Choramos todos os mesmos mortos. RIP, RIP, gostava tanto de o ouvir, gostava tanto de a ler, que bom artista que era, o mundo não será o mesmo sem ele.

 

Falamos todos sobre as mesmas coisas. Temos uma opinião consolidada, a favor ou contra. Nunca a dúvida ou a desinformação pode ser assumida. Duvidar ou não saber é crime lesa-majestade. Se duvidas ou não sabes, escolhe um lado.

 

Escolhe um diabo de um lado o quanto antes.

 

Só assim te podes exasperar com diferentes opiniões, só assim podes insultar os do outro lado da barricada se estes partirem para o insulto. Podes ainda ser tu a começar a provocação e a ofensa. Porque não?!

 

Nós, cidadãos ocidentais, vivemos todos dentro de duas bolhas.
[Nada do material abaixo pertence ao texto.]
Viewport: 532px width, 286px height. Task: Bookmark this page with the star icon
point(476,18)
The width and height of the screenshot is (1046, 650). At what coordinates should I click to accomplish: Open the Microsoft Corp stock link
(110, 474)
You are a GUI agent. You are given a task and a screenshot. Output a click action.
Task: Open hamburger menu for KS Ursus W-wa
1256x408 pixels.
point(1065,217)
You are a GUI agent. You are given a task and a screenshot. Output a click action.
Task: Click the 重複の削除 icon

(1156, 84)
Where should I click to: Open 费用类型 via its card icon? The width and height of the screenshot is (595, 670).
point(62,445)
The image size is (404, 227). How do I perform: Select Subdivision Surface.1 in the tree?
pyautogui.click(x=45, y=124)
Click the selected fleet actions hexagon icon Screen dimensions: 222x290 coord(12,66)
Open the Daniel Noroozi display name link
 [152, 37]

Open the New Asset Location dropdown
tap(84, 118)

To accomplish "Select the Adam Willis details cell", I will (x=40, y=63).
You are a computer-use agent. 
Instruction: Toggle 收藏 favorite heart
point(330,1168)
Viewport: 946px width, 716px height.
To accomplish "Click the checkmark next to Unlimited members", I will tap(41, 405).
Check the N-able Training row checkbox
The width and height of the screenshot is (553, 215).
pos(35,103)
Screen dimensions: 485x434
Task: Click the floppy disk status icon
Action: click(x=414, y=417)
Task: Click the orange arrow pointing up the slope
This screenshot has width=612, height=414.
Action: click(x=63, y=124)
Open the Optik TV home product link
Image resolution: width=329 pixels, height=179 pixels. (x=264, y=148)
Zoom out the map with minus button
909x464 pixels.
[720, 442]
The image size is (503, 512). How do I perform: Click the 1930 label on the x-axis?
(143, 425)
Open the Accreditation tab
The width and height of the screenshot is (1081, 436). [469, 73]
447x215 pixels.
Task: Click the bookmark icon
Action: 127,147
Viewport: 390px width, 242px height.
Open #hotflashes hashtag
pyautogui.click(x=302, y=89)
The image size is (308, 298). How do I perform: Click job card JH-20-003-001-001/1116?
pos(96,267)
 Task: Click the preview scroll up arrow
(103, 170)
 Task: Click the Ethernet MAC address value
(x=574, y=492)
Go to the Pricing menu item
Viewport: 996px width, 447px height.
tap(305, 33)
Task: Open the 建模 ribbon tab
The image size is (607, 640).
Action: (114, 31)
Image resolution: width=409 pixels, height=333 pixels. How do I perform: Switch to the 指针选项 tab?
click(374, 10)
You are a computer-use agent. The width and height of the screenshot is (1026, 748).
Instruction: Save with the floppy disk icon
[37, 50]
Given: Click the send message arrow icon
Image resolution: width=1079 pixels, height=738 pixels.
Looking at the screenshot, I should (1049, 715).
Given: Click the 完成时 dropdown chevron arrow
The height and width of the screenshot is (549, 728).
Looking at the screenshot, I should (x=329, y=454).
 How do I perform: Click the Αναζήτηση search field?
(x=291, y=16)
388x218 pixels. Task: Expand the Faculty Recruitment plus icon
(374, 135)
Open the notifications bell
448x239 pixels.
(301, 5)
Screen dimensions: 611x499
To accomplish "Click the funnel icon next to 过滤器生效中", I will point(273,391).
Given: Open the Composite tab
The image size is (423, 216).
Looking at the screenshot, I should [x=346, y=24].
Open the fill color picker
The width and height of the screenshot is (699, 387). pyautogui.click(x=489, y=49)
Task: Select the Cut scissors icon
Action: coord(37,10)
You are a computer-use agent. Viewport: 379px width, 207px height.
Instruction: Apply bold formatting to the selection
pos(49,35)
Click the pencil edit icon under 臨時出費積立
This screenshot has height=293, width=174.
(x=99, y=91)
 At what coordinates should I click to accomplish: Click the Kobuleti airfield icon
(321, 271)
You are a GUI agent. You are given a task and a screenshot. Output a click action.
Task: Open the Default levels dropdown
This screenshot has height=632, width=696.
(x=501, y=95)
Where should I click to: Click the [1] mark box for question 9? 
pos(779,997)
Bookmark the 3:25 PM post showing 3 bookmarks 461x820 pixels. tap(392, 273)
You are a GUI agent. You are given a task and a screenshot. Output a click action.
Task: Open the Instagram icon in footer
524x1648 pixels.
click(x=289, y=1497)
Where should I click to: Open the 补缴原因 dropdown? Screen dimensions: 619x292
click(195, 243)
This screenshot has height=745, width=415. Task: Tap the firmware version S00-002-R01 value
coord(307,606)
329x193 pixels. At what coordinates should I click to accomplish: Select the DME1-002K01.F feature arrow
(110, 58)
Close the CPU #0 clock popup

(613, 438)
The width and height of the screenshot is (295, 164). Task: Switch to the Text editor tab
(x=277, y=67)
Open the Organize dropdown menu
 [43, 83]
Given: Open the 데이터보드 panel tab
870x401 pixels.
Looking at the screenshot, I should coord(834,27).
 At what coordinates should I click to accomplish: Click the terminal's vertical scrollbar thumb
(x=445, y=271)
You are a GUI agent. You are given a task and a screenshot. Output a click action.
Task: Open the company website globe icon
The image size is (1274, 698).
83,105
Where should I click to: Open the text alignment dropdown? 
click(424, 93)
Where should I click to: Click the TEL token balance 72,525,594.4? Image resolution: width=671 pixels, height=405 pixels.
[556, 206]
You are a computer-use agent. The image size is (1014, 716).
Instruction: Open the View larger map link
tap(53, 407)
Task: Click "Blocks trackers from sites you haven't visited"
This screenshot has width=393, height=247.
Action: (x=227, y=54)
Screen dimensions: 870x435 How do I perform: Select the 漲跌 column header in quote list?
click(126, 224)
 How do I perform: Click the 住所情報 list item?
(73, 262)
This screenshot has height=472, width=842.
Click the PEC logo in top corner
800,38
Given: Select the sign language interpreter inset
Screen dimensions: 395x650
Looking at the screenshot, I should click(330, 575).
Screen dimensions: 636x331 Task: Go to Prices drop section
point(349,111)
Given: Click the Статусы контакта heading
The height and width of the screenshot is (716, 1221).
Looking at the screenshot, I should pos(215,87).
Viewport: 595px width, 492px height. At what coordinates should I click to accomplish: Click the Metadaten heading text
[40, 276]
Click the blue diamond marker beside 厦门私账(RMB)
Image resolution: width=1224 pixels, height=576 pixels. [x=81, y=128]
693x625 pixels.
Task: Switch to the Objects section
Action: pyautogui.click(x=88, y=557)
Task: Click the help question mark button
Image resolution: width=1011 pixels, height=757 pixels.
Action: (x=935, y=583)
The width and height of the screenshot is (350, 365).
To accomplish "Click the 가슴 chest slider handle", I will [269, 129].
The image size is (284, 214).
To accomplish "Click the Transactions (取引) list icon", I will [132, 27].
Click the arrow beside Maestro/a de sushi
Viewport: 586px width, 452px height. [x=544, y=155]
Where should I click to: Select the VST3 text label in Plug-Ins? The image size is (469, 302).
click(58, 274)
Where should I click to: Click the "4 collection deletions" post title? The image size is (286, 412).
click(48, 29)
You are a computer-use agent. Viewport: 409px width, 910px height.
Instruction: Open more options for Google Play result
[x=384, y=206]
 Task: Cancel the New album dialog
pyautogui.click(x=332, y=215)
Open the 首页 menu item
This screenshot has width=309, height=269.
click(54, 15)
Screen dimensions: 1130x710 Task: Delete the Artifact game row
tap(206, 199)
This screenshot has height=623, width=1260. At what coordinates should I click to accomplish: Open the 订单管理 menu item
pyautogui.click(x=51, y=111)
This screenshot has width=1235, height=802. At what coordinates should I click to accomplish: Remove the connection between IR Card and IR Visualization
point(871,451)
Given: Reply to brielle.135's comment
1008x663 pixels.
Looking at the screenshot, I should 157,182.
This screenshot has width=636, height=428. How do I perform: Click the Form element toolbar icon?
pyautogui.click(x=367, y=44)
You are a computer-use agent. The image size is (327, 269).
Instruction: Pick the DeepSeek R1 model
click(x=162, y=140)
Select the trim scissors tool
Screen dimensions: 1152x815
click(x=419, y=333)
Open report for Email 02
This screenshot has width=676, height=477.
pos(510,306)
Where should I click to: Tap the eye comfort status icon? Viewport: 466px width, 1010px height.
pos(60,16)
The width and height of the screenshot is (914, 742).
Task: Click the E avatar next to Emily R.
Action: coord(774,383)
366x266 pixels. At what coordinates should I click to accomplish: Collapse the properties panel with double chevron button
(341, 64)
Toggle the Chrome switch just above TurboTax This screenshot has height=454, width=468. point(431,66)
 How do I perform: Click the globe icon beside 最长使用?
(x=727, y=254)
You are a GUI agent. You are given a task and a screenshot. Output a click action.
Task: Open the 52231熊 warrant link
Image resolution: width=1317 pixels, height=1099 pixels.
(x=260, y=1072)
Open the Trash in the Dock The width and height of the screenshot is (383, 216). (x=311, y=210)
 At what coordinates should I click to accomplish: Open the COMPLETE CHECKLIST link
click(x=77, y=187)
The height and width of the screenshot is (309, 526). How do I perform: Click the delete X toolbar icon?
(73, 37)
A bolha nacional com as suas indignações diárias onde a política e o futebol aparecem no top de vendas dos assuntos que fazem rugir teclados, verter tinta para papel dos jornais abrir noticiários e que, não raras vezes, degeneram em pancadaria virtual; e a bolha internacional. Um cosmos densamente povoado, milhões de almas a respirarem dentro da mesma bolha, sem que, no entanto, a opinião do John nos E.U.A seja diferente da opinião do João do Brasil e sem que o François da França se sinta inibido de insultar com palavras feias o Francis do Reino Unido.

 

Acho que está na altura de arrumarmos na caixa a expressão «pensar fora da caixa».  Estamos todos enfiados dentro da mesma maldita caixa e acho que nos começamos a sentir confortáveis cá dentro. Encaixotamo-nos ou fomos encaixotados.